Recently I was summoned to my son’s middle school for a minor disciplinary issue, and to retrieve my son and his offending mobile phone (which he was using to notify me of a major accomplishment in music). I offered a quick apology to his teacher, a firm disciplinarian. Once we were in the car, my son observed that she is the only teacher whose favor he hasn’t been able to win. He then asked me if I had ever had a teacher who seemed determined to dislike or undermine me.
His question took me back to 10th-grade physical science, and the retired Army colonel who taught our class. Maybe Colonel Hard-man (that’s what we called him outside of class, because it was linguistically similar to his given surname) needed a post-Army-retirement gig, but he had no passion for inquisitive minds, and he expected to be able to instruct high-school students like, well, a drill sergeant. He expected us to shut up and comply.

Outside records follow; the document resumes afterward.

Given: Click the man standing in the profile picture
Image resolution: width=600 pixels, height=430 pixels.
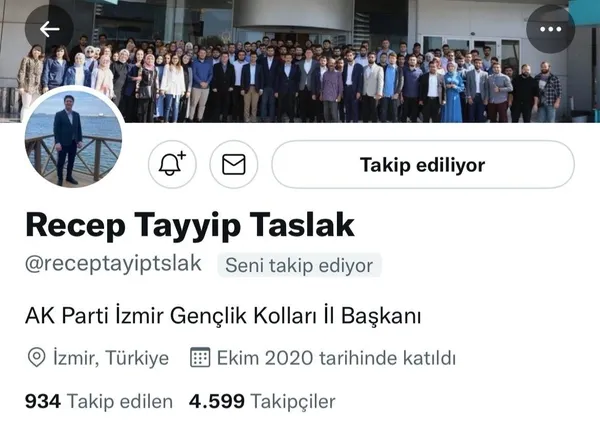Looking at the screenshot, I should (68, 140).
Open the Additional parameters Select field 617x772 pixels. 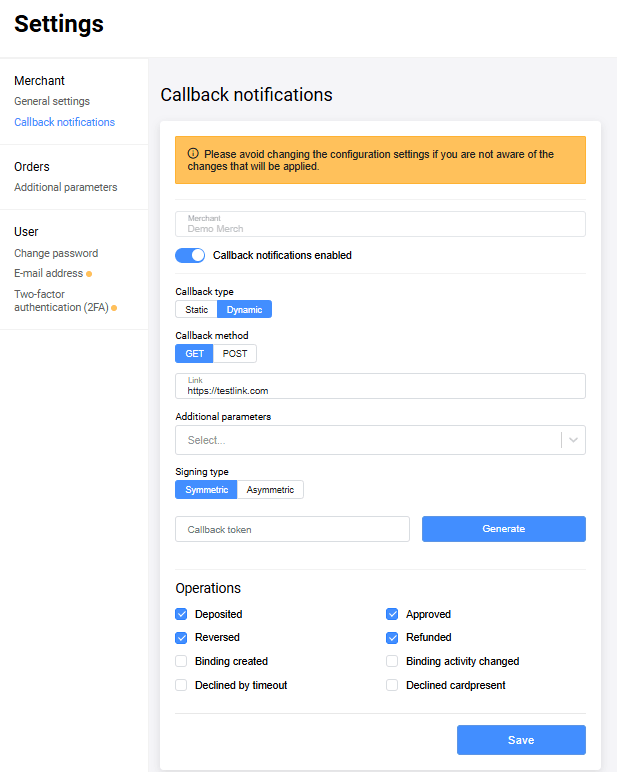coord(366,440)
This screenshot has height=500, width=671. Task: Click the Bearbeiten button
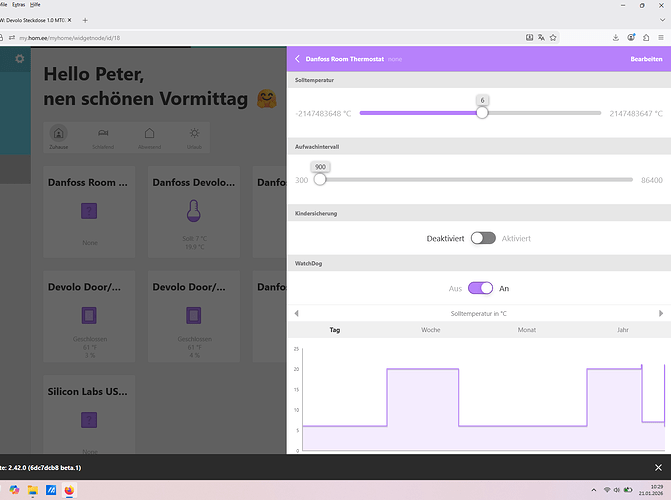click(x=645, y=60)
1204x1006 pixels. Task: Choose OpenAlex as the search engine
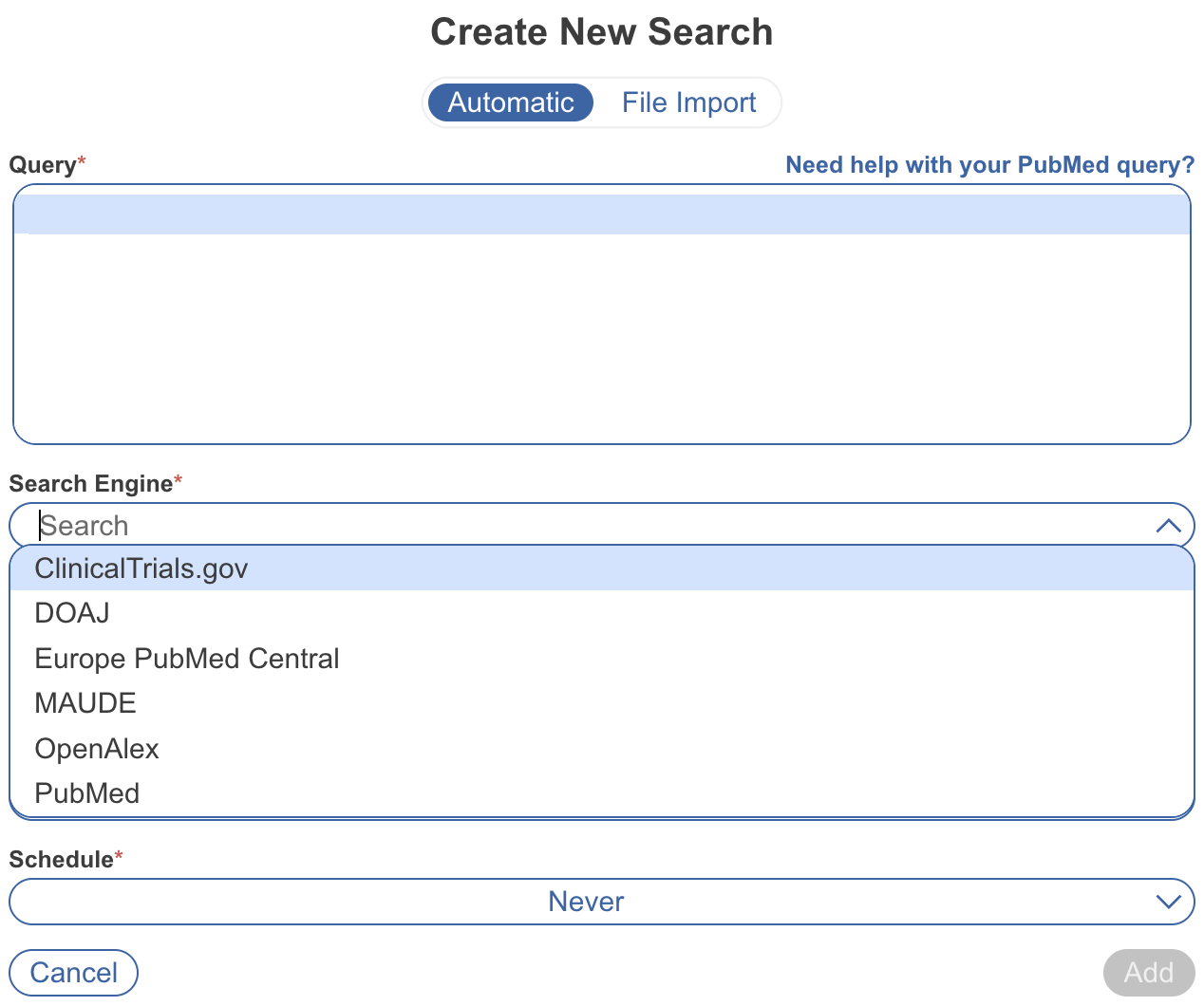[x=97, y=749]

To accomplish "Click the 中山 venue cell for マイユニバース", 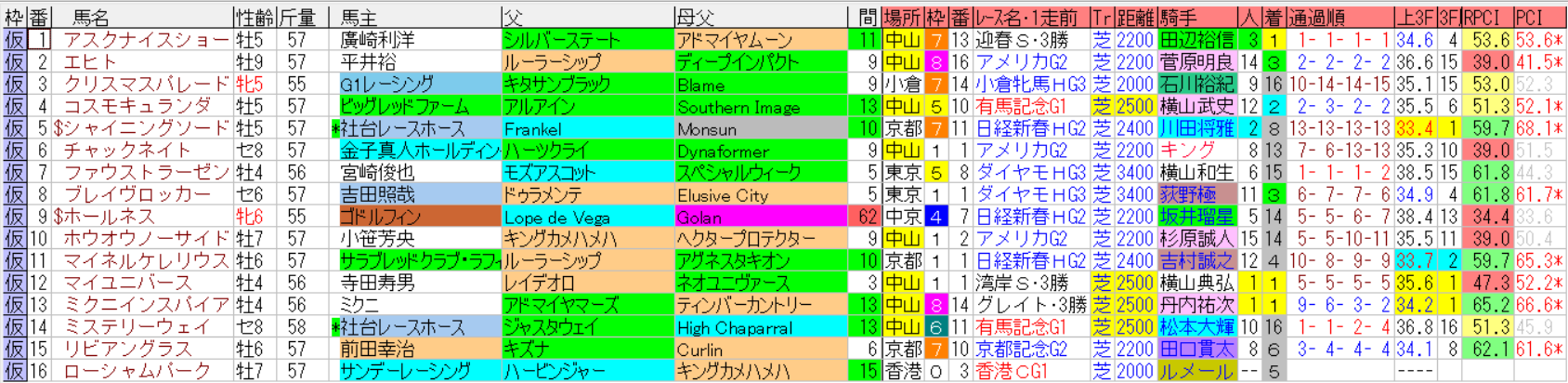I will 901,283.
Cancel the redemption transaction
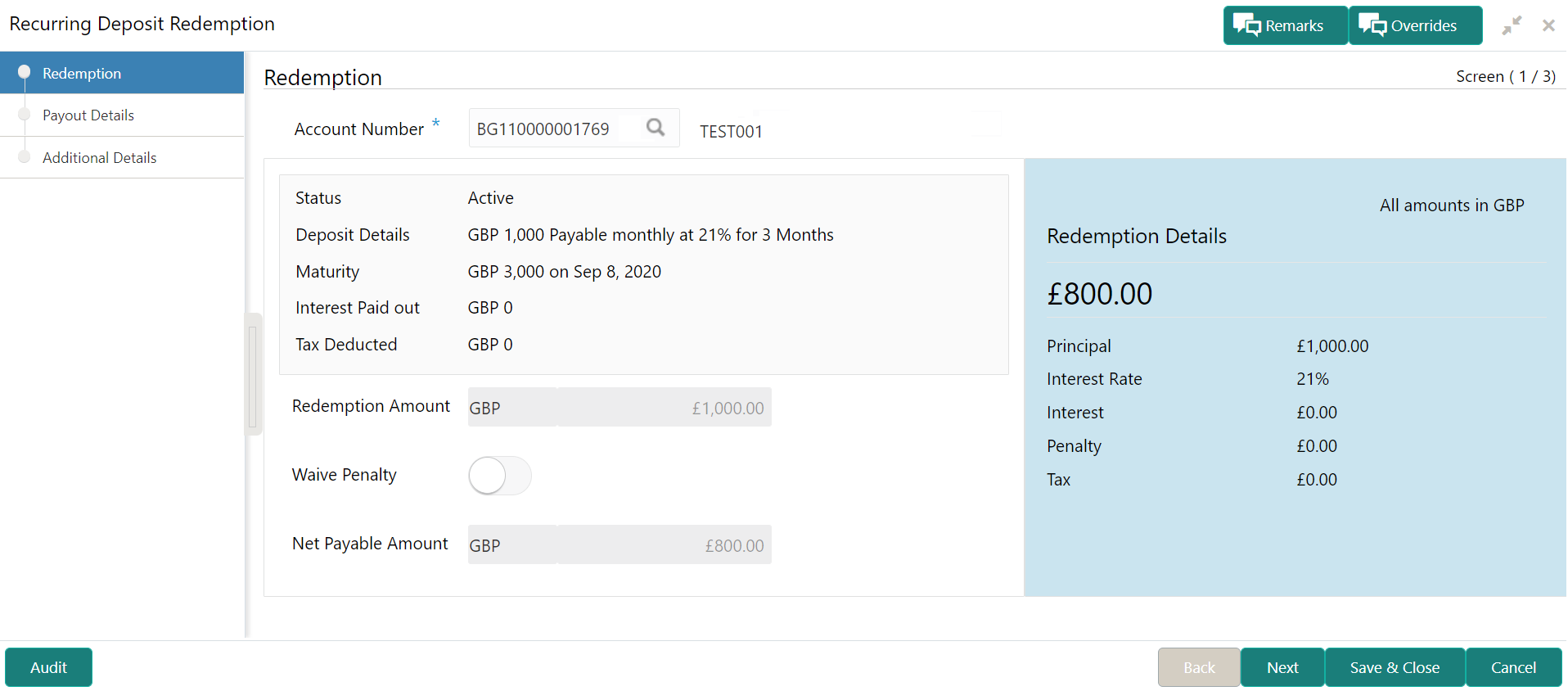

Needless to say, this was not my style. I was a curious boundary-pusher, some days with an attitude. I didn’t just want to know the “what” of a subject. I wanted to understand why, to understand the data supporting the hypothesis, to draw correlations with other aspects of our study ... but to Colonel Hard-man I was a pain, constantly interrupting with interrogatories. His tired refrain was, “That is beyond the scope of this course.” Not “Let’s look that up,” or even, “That’s a good question.”

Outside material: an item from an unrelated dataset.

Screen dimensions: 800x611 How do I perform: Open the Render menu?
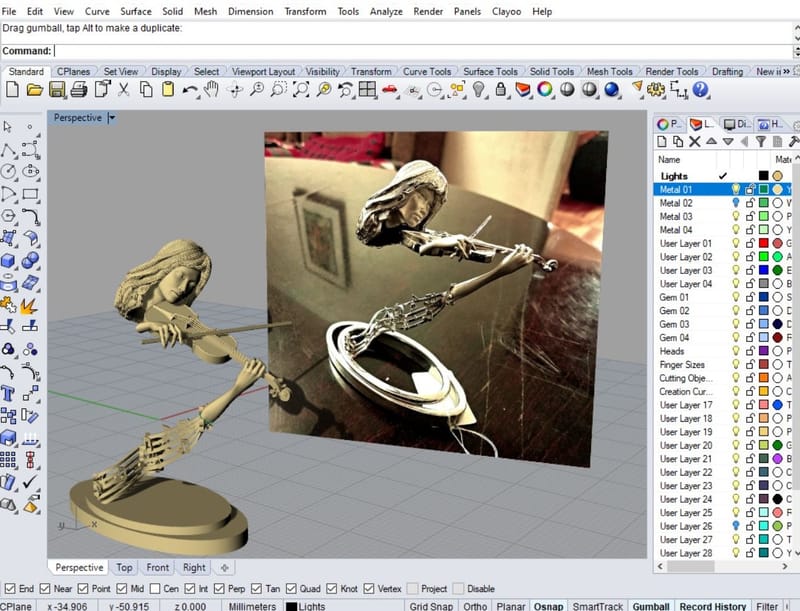427,11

One day, the Colonel entered the classroom two minutes late and literally hurled three brochures toward me and two equally inquisitive benchmates. “You kids are such smarty-pants ... you should go to this new school for smarty-pants.” I looked down to find a recruitment brochure from the North Carolina School of Science and Mathematics, a first-of-its-kind magnet school for academically gifted students, then in its third year of operation. And for the first time ever, I imagined that there might be a school where no question was beyond the scope of the courses, and where intellectual curiosity would be encouraged, not squashed.
I applied. I was the girls’ No. 7 alternate, and I received a call less than two weeks before classes started. My family hurriedly shopped for dorm necessities and helped me settle into a residential high school 250 miles from home. That experience was the most pivotal of my education—I was encouraged to explore, discover, and yes, go beyond the scope of any course, with faculty who were eager to help me seek the answer to any kind of question. Earning a bachelor’s degree and then a Ph.D. in chemistry was a piece of cake compared with earning a diploma from NCSSM.
So even though Colonel Hard-man and I disliked each other, he opened a door for me. And I will always be grateful for that. I hope that my son—and Lisa Simpson—will one day be able to identify a significant positive outcome from a teacher who disliked them.